Para compreender um pouco a fúria que ele despertava em seus contemporâneos, começaremos por citar  aquela que é a principal afirmação de sua obra: “Deus não criou a natureza. Ele é a natureza: todas as criaturas são modificações de uma única realidade”. Em latim, conforme o texto original,  lê-se Deus sive natura ( ou, em português, Deus é a natureza). Na época em que Espinosa viveu, o século XVII, tal pensamento era visto ainda como escandaloso, demasiadamente “ateu” e pagão. No entanto, paradoxalmente, a principal preocupação de Espinosa é tentar mostrar exatamente o que é Deus.

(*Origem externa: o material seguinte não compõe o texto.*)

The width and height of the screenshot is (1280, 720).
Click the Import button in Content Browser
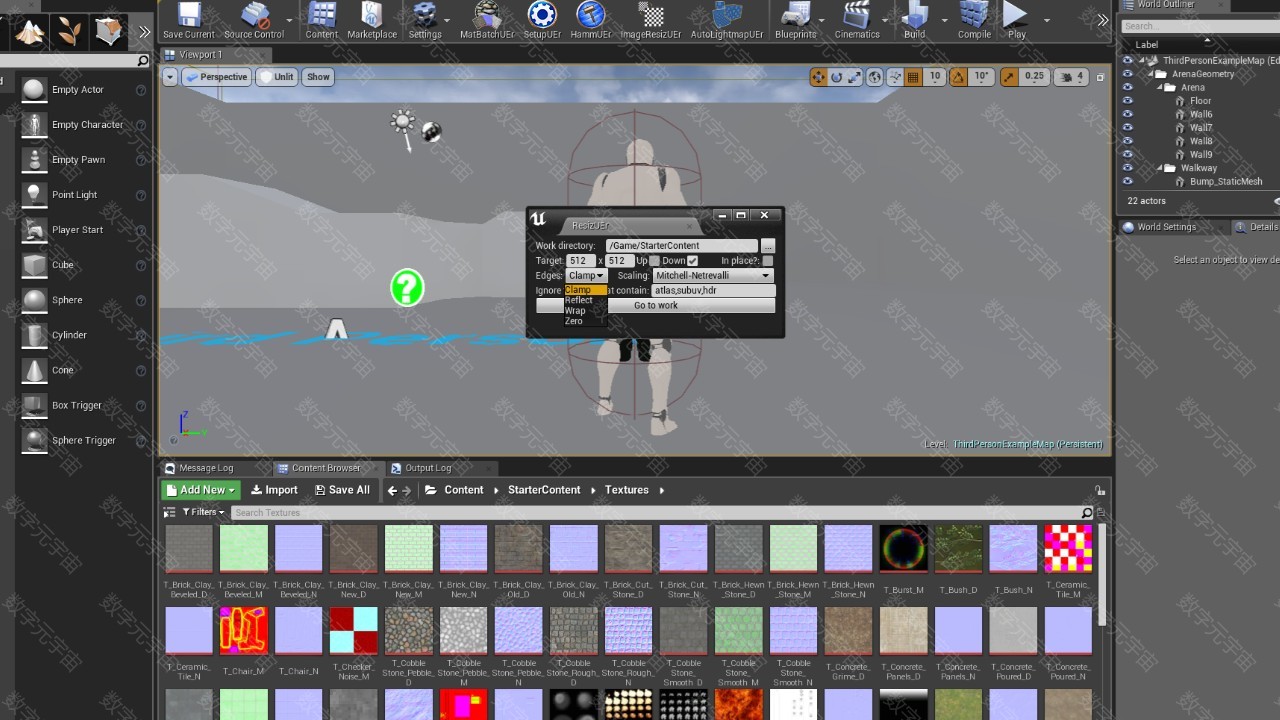(274, 490)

E a idéia de Deus em Espinosa  serve de pano de fundo a um problema mais decisivo, e que toca de perto as questões concretas da vida. Resumidamente, pode-se dizer que a filosofia de Espinosa gira em torno  de  três   questões fundamentais:
1-o que é a natureza?
2 -o que é ser escravo?
3-como devemos agir e pensar para nos tornarmos livres?  
A primeira questão nos remete à compreensão de Deus. A segunda , por sua vez, põe-nos  frente a frente com um dos temas centrais da obra de Espinosa: as paixões. O que é uma paixão ? Existem paixões positivas? Estas e outras são algumas das perguntas que ele procura responder. Enfim, a terceira questão nos coloca diante da necessidade de pensarmos uma Ética. Aliás, o principal livro de Espinosa chama-se exatamente Ética , e tem por objetivo responder às questões que formulamos acima.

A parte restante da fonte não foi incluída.